En esos pueblos hay abuelos de más de 97 años que se lo recuerdan a sus nietos, pues aseguran que durante los días santos hay que respetar la Pasión y Muerte de Jesús.
Braulio Valdez Martínez tiene 97 años y aún recuerda cuando era niño y sus padres le prohibían todo durante la Semana Santa y en especial el viernes, cuando ni siquiera se podía cocinar, ya que las comidas se preparaban el jueves para no cometer pecado.
Valdez Martínez asegura que con esa creencia se quedó y aun él la conserva, aunque reconoce que ya ha cambiado mucho, porque muchos jóvenes no creen en lo que se les dice.
No obstante, dice que sí es peligroso, por ejemplo, ir a la playa, al río o hasta a una excursión peligrosa el e Viernes Santo, porque se han visto casos de ahogados, muertos en accidentes de tránsito , lo que de seguro era a lo que se referían sus padres, pero lo decían de otra forma para intimidar.
Este abuelo señala que otra tradición que aún se conserva en El Rosario de Penonomé es el darle rejazos con una rama a los árboles que en el año no han dado frutos.
Sostiene que esto garantiza que el próximo año el árbol dará los frutos que no dio en otros años. Todo esto se hace el Viernes Santo a la medianoche, pues como es un día santo, allí el árbol se golpea.
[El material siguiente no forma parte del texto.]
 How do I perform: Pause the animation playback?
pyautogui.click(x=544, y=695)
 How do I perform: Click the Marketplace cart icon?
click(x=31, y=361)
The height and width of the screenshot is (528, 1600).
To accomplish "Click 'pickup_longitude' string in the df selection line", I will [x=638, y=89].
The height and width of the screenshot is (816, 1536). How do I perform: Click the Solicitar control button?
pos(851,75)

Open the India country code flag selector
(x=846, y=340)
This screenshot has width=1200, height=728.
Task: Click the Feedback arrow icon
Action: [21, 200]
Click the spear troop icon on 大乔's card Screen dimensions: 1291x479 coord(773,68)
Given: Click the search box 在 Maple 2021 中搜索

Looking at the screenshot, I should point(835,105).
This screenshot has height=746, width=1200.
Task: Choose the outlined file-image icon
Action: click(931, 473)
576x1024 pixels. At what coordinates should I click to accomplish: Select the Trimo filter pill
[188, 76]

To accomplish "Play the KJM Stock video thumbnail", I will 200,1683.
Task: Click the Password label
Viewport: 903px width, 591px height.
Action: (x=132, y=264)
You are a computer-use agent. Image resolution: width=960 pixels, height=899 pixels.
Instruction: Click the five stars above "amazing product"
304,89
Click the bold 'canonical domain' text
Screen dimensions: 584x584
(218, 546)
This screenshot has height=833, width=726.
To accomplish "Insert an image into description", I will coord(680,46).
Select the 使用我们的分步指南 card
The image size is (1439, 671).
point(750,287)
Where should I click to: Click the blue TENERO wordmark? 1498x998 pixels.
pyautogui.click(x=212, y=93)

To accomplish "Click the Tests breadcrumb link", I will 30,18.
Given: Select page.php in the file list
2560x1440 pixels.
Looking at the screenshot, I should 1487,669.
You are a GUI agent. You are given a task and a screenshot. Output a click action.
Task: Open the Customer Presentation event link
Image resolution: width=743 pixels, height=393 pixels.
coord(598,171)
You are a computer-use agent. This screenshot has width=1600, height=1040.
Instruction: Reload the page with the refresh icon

Isabel Ibarra es un señor de unos 55 años y asegura que esta tradición sí se mantiene en su familia, pues lo hacen todos los años en Viernes Santo y funciona.
Agrega que sus hijos han seguido la tradición y hasta se la enseñan a nietos que preguntan por qué esto se hace durante medianoche.
Ibarra confiesa que lógicamente nadie se convierte en mono, perro o ningún toro te va hablar si van a los montes a trabajar o al río a bañarte.
Así nos decían nuestros abuelos y padres para que respetáramos los días santos, pero sí sabemos y hemos comprobado que les pasan cosas malas y peligrosas a los que el Viernes Santo deciden ir a la playa, río o a paseos, manifestó Ibarra.